What to produce:
Pull every line with "agent" from the entries below.

Data excerpts
■ ■ ■

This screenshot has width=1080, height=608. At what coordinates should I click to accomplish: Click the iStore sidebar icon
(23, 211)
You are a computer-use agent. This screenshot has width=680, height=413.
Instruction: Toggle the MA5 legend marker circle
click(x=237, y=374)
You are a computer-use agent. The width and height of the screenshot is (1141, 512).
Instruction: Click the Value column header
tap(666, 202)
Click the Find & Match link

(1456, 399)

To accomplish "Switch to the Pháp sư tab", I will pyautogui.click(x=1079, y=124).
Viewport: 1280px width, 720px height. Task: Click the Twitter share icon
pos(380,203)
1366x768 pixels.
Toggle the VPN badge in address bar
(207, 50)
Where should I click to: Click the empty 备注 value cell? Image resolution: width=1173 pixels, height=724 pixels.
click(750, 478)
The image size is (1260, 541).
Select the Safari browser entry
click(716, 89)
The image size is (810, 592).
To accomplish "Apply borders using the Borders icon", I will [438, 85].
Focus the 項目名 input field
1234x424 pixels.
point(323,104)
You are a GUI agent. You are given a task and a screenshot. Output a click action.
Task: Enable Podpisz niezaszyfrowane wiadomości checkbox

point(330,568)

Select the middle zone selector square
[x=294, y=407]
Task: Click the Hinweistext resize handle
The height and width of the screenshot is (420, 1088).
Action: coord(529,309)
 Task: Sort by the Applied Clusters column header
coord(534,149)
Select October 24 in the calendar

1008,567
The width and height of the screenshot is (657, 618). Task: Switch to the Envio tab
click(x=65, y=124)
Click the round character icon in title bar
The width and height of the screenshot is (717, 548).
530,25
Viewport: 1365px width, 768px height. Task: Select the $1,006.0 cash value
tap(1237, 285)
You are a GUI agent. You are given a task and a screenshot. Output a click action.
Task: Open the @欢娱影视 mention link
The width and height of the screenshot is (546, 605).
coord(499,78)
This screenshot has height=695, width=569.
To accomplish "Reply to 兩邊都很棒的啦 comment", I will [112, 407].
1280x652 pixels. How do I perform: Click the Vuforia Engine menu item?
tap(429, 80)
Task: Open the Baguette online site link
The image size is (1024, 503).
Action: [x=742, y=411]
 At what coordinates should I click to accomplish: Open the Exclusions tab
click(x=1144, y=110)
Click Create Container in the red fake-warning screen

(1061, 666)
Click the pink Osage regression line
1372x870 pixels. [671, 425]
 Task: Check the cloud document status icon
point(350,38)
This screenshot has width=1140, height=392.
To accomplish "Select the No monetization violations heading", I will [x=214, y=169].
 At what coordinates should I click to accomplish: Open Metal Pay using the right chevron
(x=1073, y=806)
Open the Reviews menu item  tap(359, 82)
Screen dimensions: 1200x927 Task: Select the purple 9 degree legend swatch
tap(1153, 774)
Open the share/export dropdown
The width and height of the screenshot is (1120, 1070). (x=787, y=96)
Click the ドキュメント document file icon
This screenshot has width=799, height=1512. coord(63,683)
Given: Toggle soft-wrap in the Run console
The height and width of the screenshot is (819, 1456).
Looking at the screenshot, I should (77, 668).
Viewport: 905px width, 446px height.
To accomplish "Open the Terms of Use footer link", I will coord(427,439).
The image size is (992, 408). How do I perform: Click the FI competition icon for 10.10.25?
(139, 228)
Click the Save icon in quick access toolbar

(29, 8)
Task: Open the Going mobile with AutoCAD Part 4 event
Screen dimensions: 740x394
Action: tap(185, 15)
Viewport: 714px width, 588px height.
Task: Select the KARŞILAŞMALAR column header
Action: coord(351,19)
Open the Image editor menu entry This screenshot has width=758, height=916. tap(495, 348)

■ ■ ■

Result:
You are a computer-use agent. This screenshot has width=680, height=413.
You are a computer-use agent. The width and height of the screenshot is (1141, 512).
You are a GUI agent. You are given a task and a screenshot. Output a click action.
You are a GUI agent. You are given a task and a screenshot. Output a click action.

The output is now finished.